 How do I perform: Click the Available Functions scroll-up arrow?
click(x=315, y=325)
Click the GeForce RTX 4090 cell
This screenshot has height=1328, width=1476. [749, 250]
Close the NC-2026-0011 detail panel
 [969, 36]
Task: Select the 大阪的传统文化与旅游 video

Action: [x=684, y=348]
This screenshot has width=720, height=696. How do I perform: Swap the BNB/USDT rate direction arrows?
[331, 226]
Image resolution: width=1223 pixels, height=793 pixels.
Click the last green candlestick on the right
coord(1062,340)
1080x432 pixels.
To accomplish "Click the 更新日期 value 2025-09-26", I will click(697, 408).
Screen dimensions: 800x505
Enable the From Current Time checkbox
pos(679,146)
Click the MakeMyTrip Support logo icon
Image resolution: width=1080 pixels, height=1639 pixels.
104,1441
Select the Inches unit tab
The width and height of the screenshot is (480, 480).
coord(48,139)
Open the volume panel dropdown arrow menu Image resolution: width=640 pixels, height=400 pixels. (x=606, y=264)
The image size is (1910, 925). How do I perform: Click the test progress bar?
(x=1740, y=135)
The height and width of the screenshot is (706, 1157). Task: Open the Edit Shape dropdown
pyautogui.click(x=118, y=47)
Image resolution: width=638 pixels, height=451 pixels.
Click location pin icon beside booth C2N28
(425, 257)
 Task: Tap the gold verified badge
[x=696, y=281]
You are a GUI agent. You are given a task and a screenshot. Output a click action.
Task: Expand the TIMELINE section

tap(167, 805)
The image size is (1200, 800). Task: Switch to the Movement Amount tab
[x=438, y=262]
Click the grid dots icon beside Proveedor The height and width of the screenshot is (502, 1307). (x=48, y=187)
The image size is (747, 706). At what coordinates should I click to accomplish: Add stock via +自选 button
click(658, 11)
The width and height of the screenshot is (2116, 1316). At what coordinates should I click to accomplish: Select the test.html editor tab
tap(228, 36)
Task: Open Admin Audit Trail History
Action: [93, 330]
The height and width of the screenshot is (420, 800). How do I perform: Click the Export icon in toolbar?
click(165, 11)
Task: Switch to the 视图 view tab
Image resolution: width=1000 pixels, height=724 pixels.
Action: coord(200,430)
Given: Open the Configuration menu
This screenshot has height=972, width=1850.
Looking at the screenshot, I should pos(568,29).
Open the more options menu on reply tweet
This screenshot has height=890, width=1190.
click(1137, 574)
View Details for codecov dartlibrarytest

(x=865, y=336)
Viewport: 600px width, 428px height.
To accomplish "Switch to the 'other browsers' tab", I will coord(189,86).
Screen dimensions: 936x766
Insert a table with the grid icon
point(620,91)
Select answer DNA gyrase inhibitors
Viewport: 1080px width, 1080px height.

> **Your assignment**:
Give back exactly the lines from the one containing "Screen dimensions: 936x766" to the end of the material, both ends included.

> **Response to this exercise**:
Screen dimensions: 936x766
Insert a table with the grid icon
point(620,91)
Select answer DNA gyrase inhibitors
Viewport: 1080px width, 1080px height.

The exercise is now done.